[Stored dataset items]
########################################

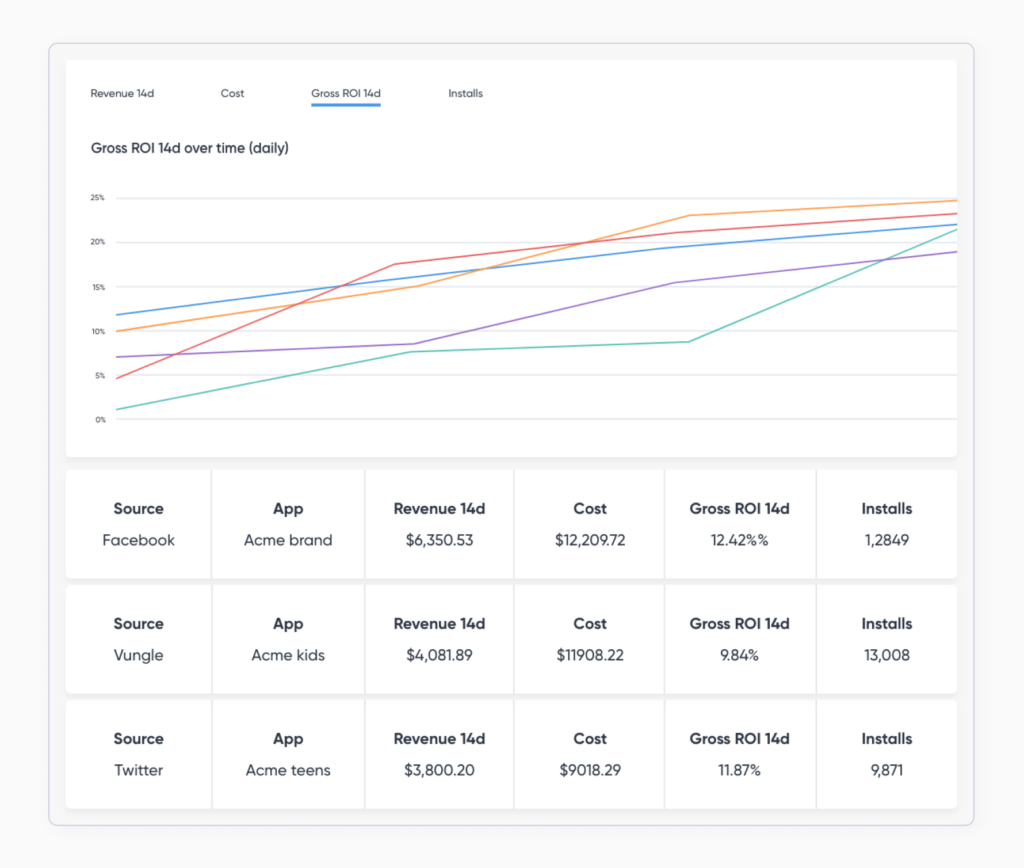
Task: Select the Gross ROI 14d tab
Action: pos(345,93)
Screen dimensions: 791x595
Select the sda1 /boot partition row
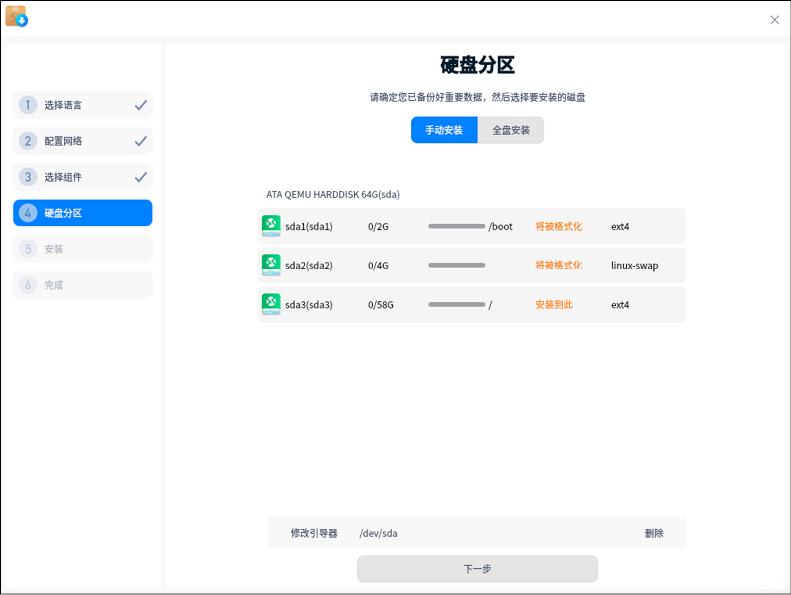click(x=471, y=226)
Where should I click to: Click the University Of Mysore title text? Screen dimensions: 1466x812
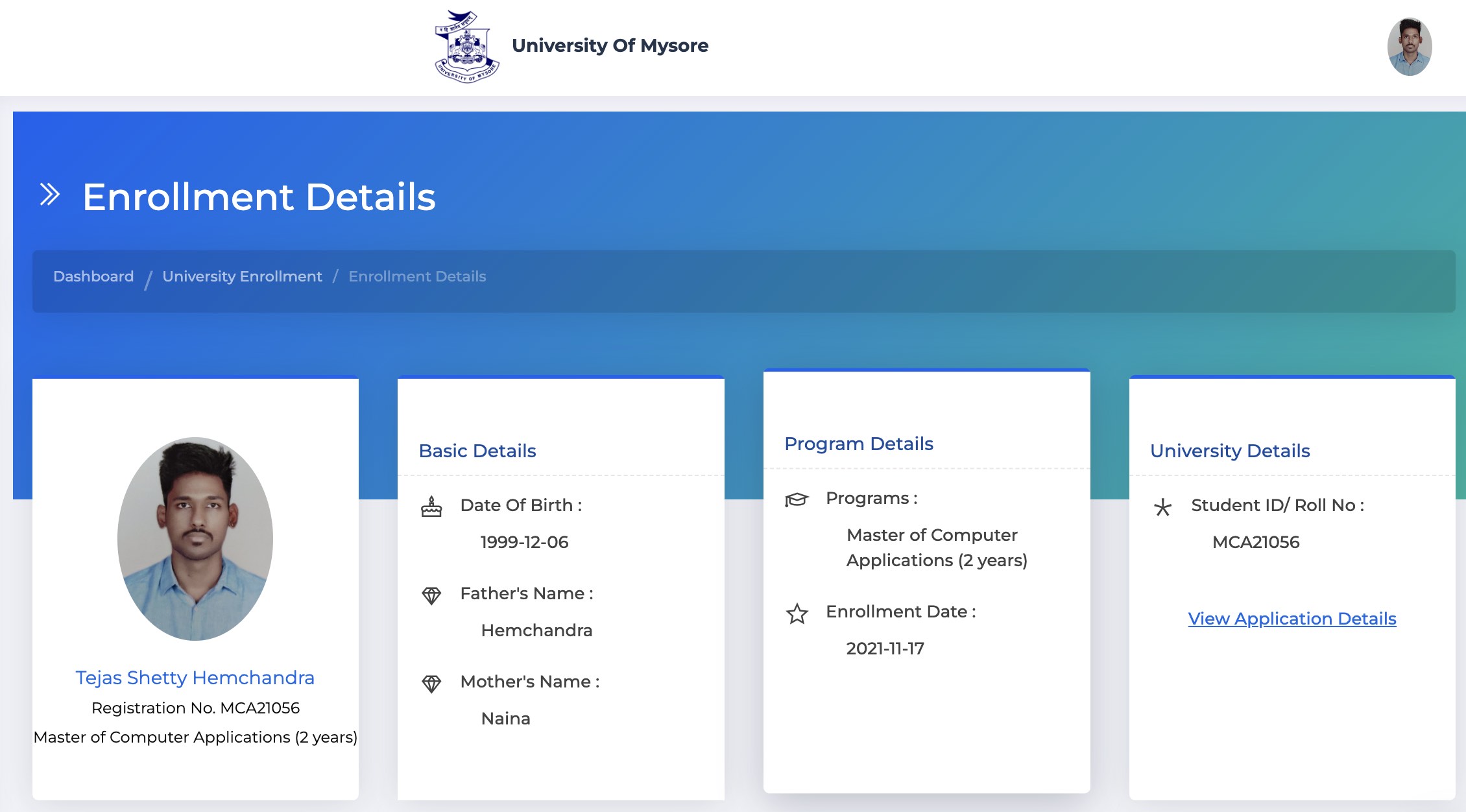(610, 45)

########################################

● **What is required**
Could you transcribe exactly the lines from the one with "Screen dimensions: 791x595" through the end of the data, both ends included, and nothing else, skipping the pictures?

● **Written answer**
Screen dimensions: 791x595
Select the sda1 /boot partition row
click(x=471, y=226)
Where should I click to: Click the University Of Mysore title text? Screen dimensions: 1466x812
(610, 45)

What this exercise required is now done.